Palestinian mourners attend the noon prayers before the funeral of three senior commanders of the Hamas military wing, who were killed in early morning Israeli strikes, in the Rafah refugee camp, southern Gaza Strip, yesterday.

Reuters/Gaza/Jerusalem

 

 

Israel killed three senior Hamas commanders in the Gaza Strip in an air strike yesterday and said it would continue to target the group’s armed leadership after a ceasefire failed.

Hamas, which dominates Gaza, named the men as Mohamed Abu Shammala, Raed al-Attar and Mohamed Barhoum, the three highest-ranking casualties it has announced since Israel started its offensive six weeks ago.

All three, killed in the bombing of a house in the southern Gaza town of Rafah, had led operations against Israel over the past 20 years, Hamas said. Hospital officials said a four-year-old girl injured in the attack later died of her wounds.

The Israeli military and Shin Bet, the internal security service, confirmed it had targeted two of the men.

Since the collapse on Tuesday of a 10-day ceasefire, the Israeli military has ramped up its efforts to hit the leadership of Hamas’s armed wing, the Izz el-Deen al-Qassam Brigades.

“We will continue to seek out and target Hamas leaders anywhere, and everywhere - wherever they are,” Israeli Defence Minister Moshe Yaalon said. Hamas said in a statement “the assassination policy has failed to weaken (our) resistance”.

Late on Tuesday, the Israeli air force bombed a house in northern Gaza, an attempt, Hamas said, to assassinate Mohamed Deif, its top military commander. Deif’s wife, daughter and seven-month-old son were killed but Deif escaped, Hamas said.

At a news conference on Wednesday, Israeli Prime Minister Benjamin Netanyahu declined to say whether Israel had tried to kill Deif, but said militant leaders were legitimate targets and that “none are immune” from attack.

Tens of thousands of Palestinians marched at the funeral of the three Hamas commanders yesterday, firing weapons into the air in anger and calling for revenge.

“The assassinations of the three Qassam leaders is a grave crime,” Hamas spokesman Sami Abu Zuhri said. “But it will not break our people and Israel will pay the price for it.”

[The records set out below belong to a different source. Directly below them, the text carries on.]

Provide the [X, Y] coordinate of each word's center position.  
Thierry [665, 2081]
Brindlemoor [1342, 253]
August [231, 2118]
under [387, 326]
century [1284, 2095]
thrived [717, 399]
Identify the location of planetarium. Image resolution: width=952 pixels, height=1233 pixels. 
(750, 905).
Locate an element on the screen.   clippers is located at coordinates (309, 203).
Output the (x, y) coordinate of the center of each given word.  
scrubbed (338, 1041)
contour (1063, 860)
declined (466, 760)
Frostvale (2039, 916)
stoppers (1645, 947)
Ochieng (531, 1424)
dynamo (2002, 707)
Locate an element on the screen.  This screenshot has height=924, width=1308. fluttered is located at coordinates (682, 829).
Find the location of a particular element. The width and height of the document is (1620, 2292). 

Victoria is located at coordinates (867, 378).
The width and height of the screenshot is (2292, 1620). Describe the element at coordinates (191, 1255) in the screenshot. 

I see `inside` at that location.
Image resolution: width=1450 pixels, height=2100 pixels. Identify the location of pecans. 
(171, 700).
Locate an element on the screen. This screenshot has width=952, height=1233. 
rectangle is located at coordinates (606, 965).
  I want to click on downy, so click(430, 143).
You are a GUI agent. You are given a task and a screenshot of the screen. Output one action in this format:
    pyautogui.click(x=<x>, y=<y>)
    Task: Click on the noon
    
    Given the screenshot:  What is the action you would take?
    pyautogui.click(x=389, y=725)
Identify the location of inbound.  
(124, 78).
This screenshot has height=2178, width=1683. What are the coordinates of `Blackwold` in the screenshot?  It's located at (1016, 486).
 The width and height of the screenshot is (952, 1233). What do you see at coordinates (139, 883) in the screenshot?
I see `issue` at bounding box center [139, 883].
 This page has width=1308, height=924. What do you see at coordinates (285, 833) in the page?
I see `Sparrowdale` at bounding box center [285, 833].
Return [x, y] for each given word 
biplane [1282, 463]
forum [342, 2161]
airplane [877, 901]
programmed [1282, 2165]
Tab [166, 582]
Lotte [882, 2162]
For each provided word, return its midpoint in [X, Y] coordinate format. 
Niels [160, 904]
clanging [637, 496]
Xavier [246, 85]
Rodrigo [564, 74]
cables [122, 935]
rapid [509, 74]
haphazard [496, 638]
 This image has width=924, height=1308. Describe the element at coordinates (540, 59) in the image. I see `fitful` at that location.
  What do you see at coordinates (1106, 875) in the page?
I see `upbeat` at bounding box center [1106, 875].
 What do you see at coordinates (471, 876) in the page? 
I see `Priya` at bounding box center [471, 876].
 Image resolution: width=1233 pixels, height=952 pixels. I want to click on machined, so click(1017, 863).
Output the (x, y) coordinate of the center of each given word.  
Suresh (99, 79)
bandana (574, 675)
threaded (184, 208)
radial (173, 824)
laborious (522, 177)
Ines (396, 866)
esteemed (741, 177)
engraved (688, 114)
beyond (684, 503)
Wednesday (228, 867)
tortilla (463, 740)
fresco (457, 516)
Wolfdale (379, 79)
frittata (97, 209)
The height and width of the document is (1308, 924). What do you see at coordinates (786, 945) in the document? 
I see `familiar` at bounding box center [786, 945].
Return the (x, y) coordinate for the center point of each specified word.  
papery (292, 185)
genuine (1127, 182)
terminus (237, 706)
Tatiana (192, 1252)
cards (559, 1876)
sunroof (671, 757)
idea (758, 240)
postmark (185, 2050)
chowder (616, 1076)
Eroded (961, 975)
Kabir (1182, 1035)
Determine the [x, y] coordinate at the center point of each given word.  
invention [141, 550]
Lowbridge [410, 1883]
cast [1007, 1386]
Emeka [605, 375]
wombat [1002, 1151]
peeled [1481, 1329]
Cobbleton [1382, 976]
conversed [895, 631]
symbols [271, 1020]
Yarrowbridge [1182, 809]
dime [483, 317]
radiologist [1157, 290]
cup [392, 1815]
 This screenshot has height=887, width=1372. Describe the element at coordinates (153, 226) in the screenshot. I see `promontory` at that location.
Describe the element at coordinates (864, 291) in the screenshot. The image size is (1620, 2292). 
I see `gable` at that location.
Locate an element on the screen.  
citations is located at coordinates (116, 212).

Palestinian health officials said 29 Palestinians, including four children, the Hamas commanders and at least two other militants, were killed in Israeli air strikes yesterday.

The Israeli military said aircraft attacked more than 30 sites across Gaza and that militants fired more than 70 rockets and mortar bombs into Israel. A mortar bomb that landed near a kindergarten in an Israeli kibbutz badly wounding a parent of one of the children, according to the Israeli ambulance service.

Amos Yadlin, former chief of Israel’s military intelligence and head of Tel Aviv University’s INSS think-tank, said Israel, which was engaged in indirect ceasefire talks with Hamas in Cairo until Tuesday, had now changed its game plan.

“The prime minister has adopted a strategy which says, ‘You shoot at us, we’ll hit you seven times harder, you want attrition? We have intelligence and an air force that will crush you with greater force’,” he told Israel Radio.

However, Israel’s ultimate goal could still be a diplomatic deal to end the hostilities, Yadlin said.

Israel launched its offensive in Gaza on July 8. Gaza health officials say 2,061 Palestinians, most of them civilians, have been killed.

Israeli attacks have devastated many areas in the densely-populated enclave, home to 1.8mn people, with 425,000 of people displaced, according to the UN.

Sixty-four Israeli soldiers have been killed in the conflict, as well as three civilians in Israel.

Egypt has said it will continue contacts with both sides, whose delegates left Cairo after hostilities resumed. Yet there appears to be little chance in the current circumstances of putting an end to fighting or making progress on peace talks.

Netanyahu said fighting could go on for a long while and provisionally approved the call-up of 10,000 army reservists.

“This will be a continuous campaign,” he told reporters.

Hamas has said it will not relent until the Israeli-Egyptian blockade on the Gaza Strip is lifted. Both countries view Hamas as a security threat and are reluctant to make sweeping concessions without guarantees weapons will not enter Gaza.

The commanders targeted yesterday were the most senior Hamas men killed since November 2012, when the assassination of military chief Ahmed al-Jaabari triggered an eight-day cross-border war. While Israel says it has killed several hundred Hamas militants in the conflict, they have largely been front-line fighters, not the organisation’s commanders.